Information shown.
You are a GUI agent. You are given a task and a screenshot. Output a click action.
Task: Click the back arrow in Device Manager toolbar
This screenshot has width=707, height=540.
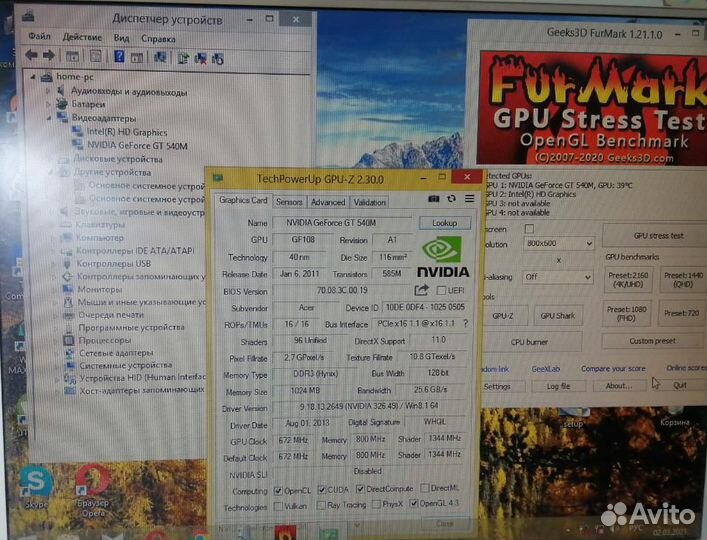point(32,56)

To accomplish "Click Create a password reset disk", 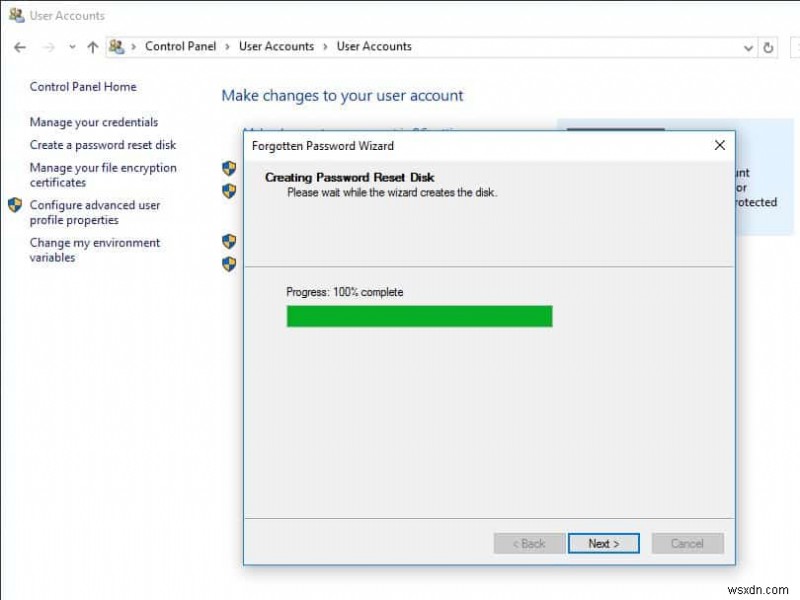I will 105,144.
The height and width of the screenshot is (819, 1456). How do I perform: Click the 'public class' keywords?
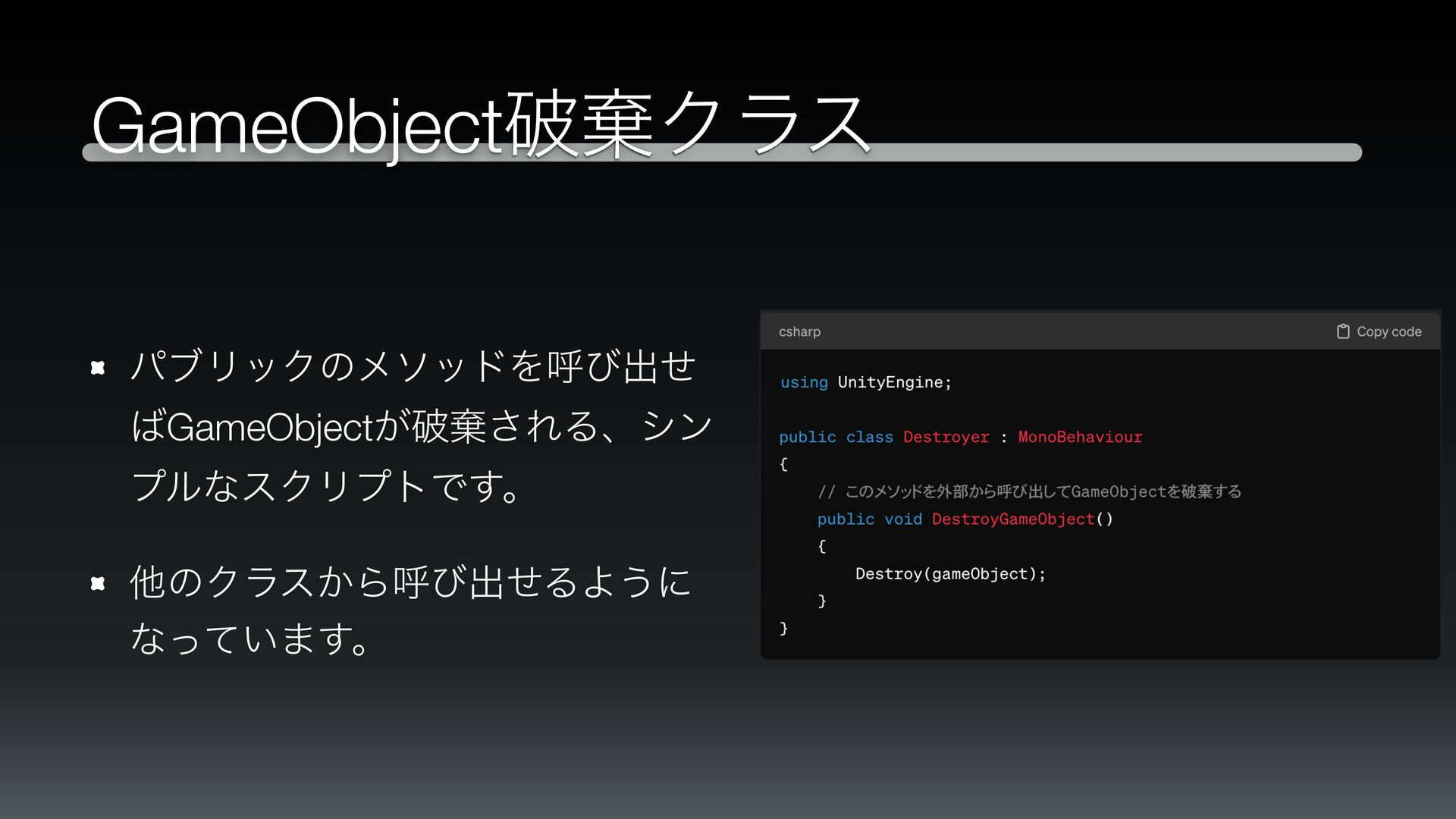835,437
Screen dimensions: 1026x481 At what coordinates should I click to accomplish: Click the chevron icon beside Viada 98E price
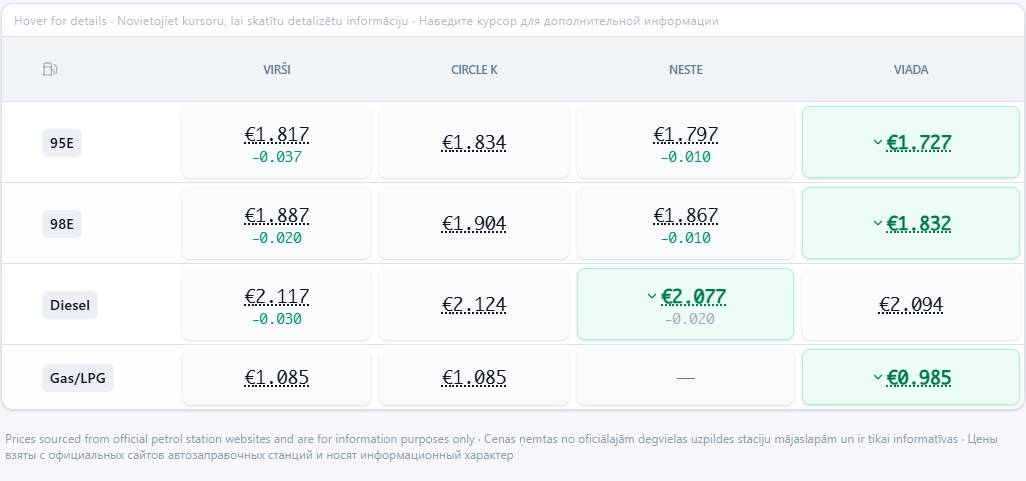[878, 223]
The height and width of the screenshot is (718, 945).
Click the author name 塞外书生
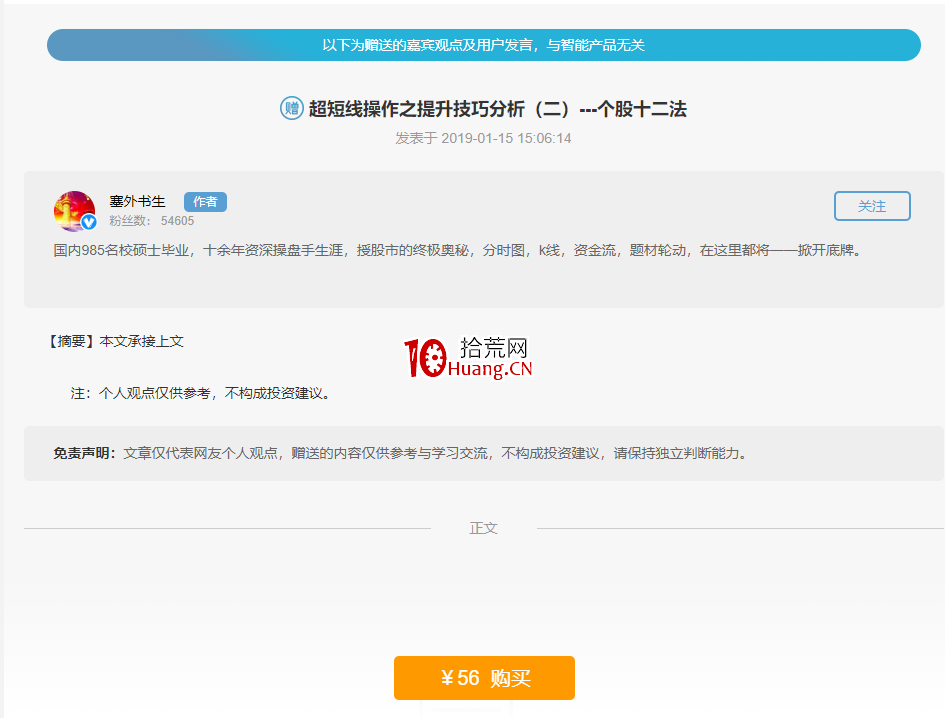pyautogui.click(x=135, y=199)
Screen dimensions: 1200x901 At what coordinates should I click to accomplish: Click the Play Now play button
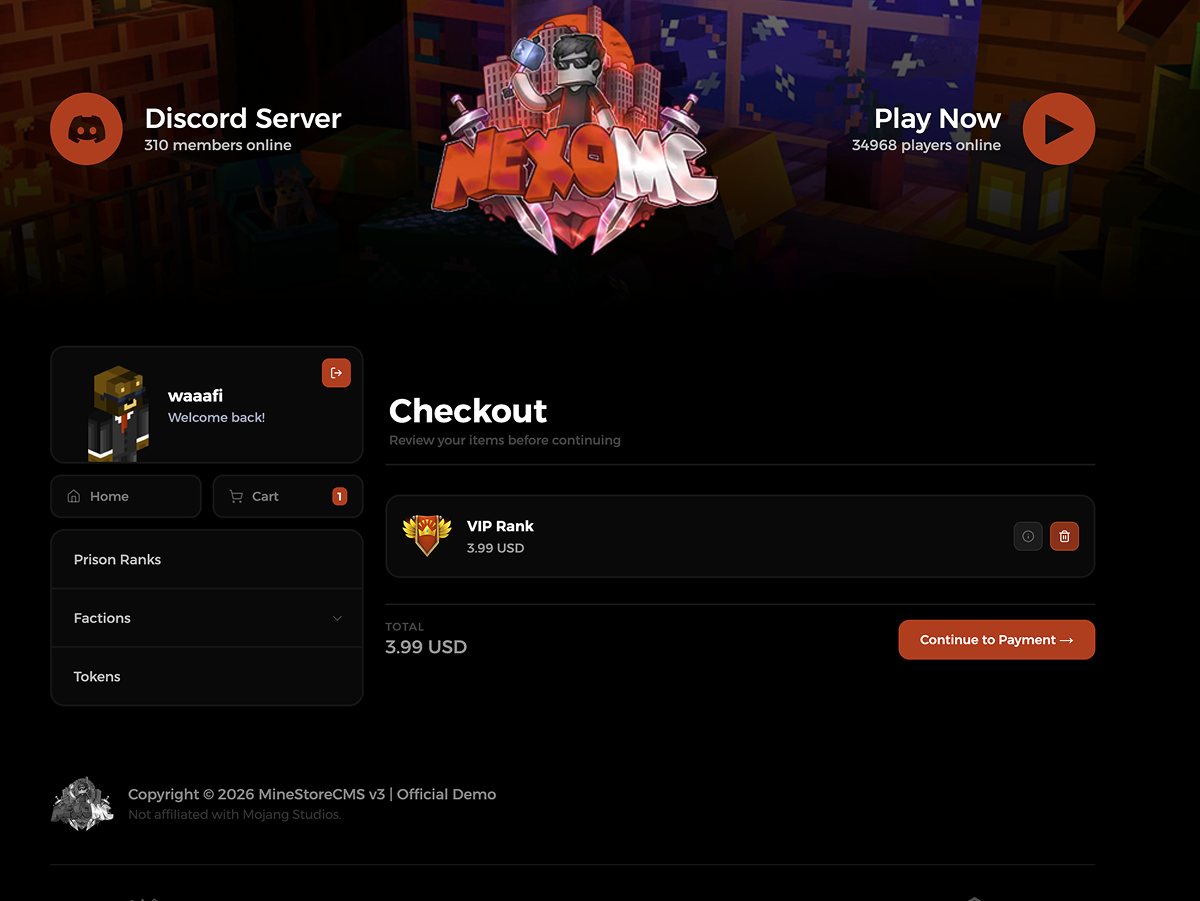[1059, 129]
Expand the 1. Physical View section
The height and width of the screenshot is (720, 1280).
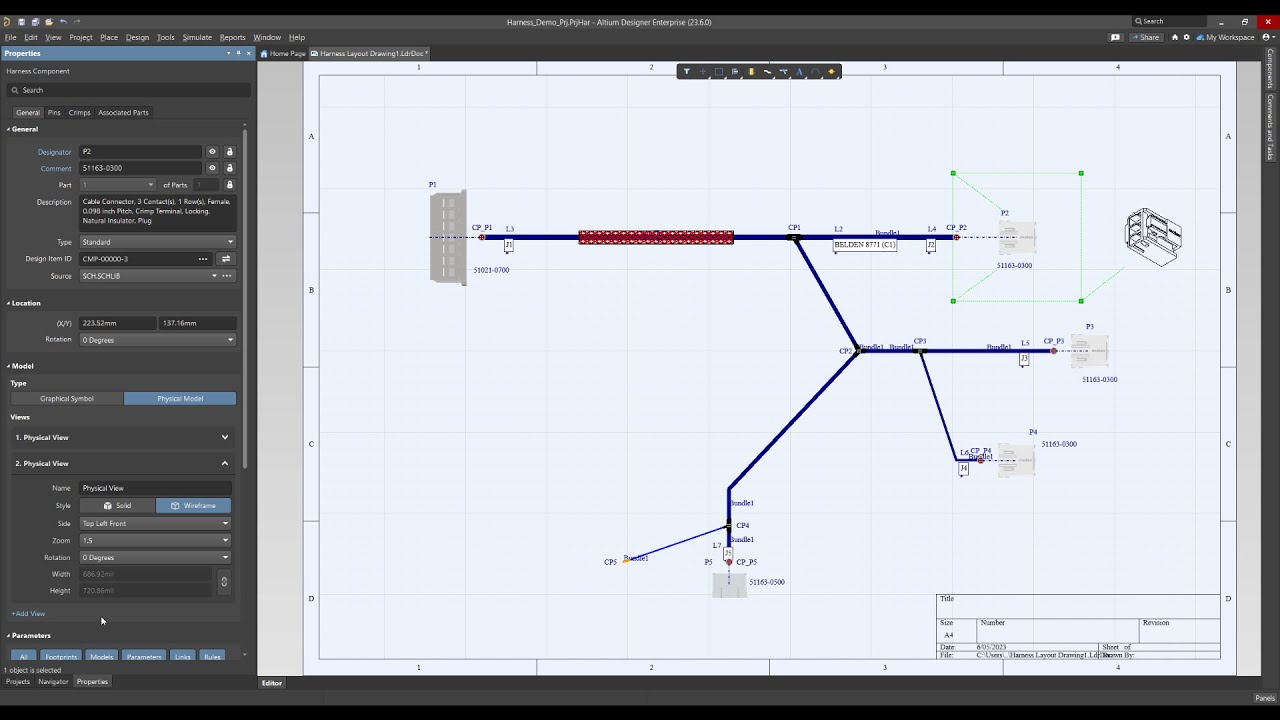pos(122,438)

The task.
Transcribe exactly, and without any pictures, each line from the one that holds "Expand the 1. Physical View section" through the final line of the material above.

Written solution.
Expand the 1. Physical View section
The height and width of the screenshot is (720, 1280).
pos(122,438)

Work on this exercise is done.